避難体験VRや情報共有アプリ 住民の視点を重視した防災研究

防災に大切な住民の意識や仕組みづくり
大型台風や集中豪雨が増え、巨大地震の可能性が指摘されている中、防災関連の研究が、土木、建築、気象などの分野で盛んに行われています。
実際の災害時に命を守るには、住民一人一人の日ごろからの備えや、避難に対する心構え、地域の助け合いの仕組みが大切です。そうした観点から、住民の防災意識を高める研究や、住民がより使いやすい防災関連技術の開発につなげる研究が始まっています。技術ありきではなく、住民の視点を大切にした研究です。
ゲーム感覚で避難を体験するVR
愛媛県には、南海トラフ地震で9メートルの津波が来ると予想されている地域があります。こうした予想はハザードマップなどで周知されていますが、それだけでは実際に災害が起きた時に、自分がいる場所からどう行動すればよいかイメージできません。
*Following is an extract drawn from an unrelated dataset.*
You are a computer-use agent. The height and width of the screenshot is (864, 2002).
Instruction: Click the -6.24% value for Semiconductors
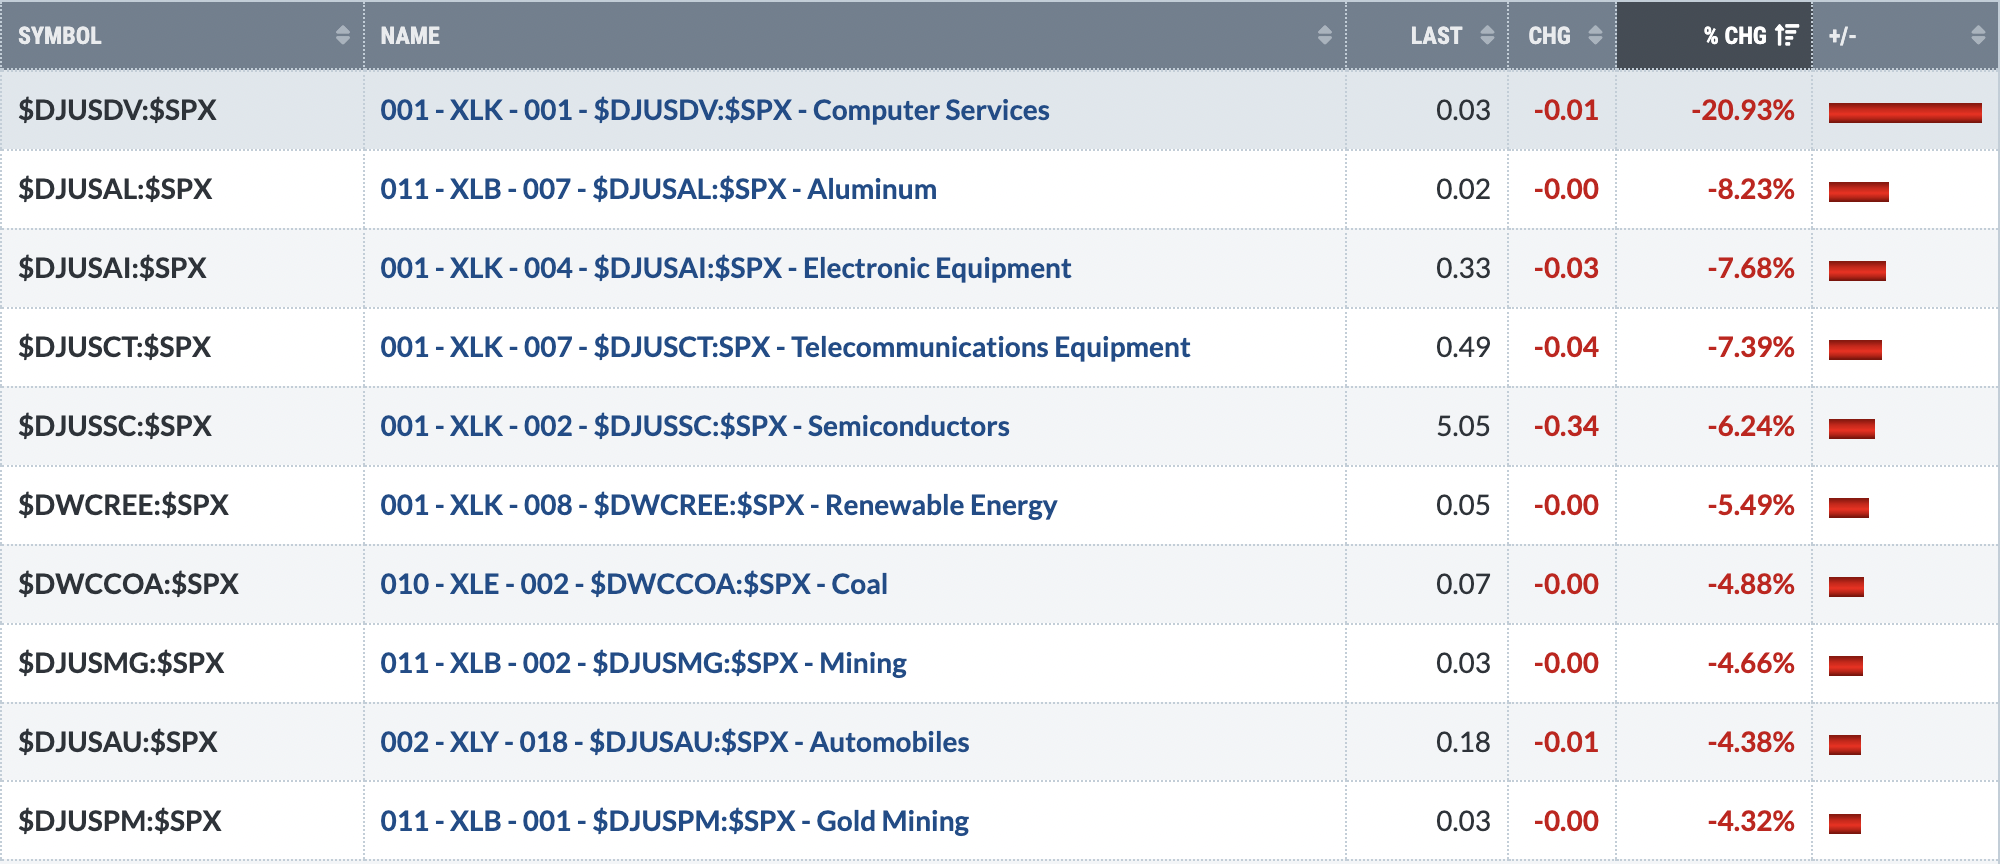tap(1750, 426)
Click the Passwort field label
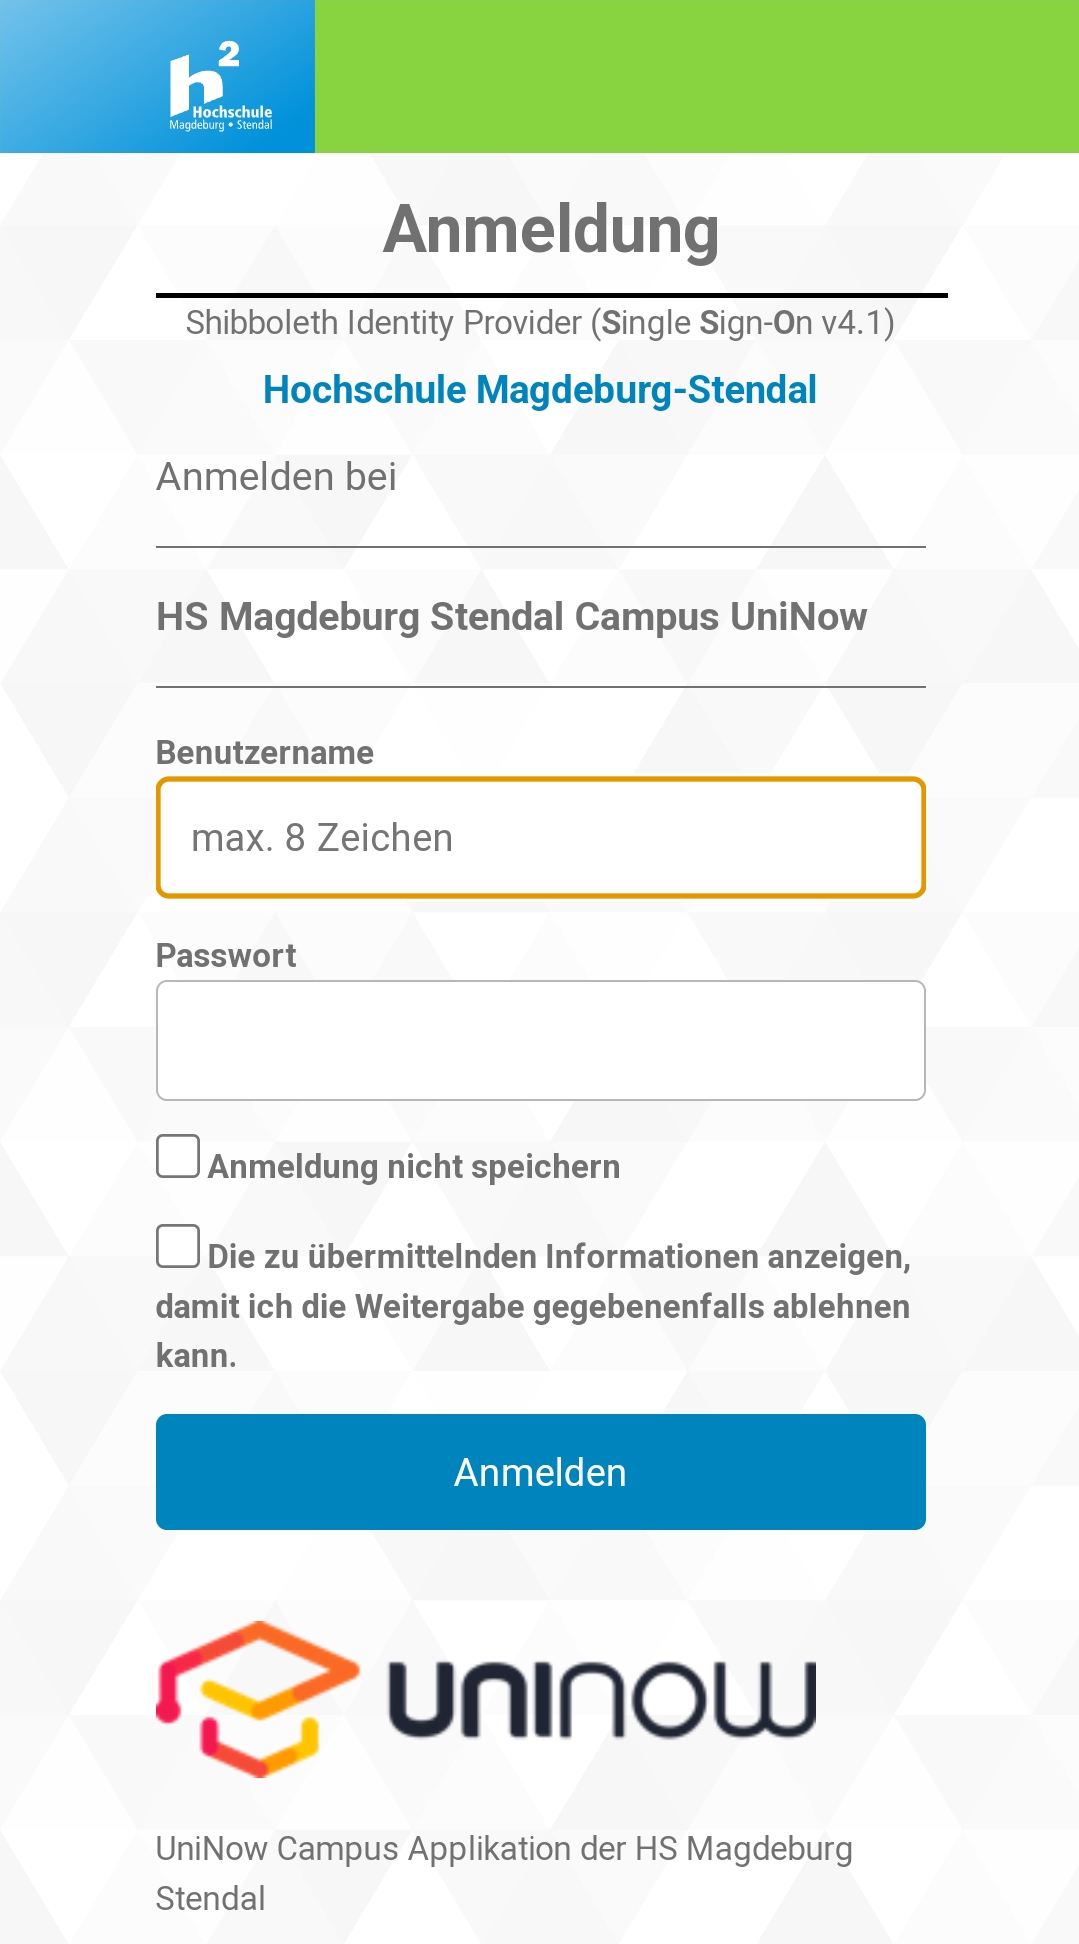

そこで、その地域の中高校生と大学によって、ゲーム感覚で避難シミュレーションできるシステムが開発されました。街中の写真を撮って3DのVR空間をつくり、その中では、進んだ経路の道路が遮断されたり、津波が近づいてくるのが見えたりという映像が再現され、リアリティを持って避難を疑似体験できます。このVRを試した住民は、避難に関する知識が確実に増えているという結果が出ています。
地域の防災組織で役立つアプリ
住民が助け合う防災組織が結成されている地域もあり、そうした活動に役立つアプリも研究されています。高齢者など避難に助けが必要な人とその支援者をあらかじめ登録しておき、災害時、要支援者が避難できたかどうかを情報共有したり、応援要請したりが瞬時にできるアプリです。このアプリは地域の防災組織の防災訓練で試用され、好評を得るとともに、アプリの改善点も提案されました。また、このアプリに合わせて防災組織の在り方が見直される可能性もあります。
このような取り組みが行われることによって、災害予測や街づくりの研究がより効果的に活用されると期待されています。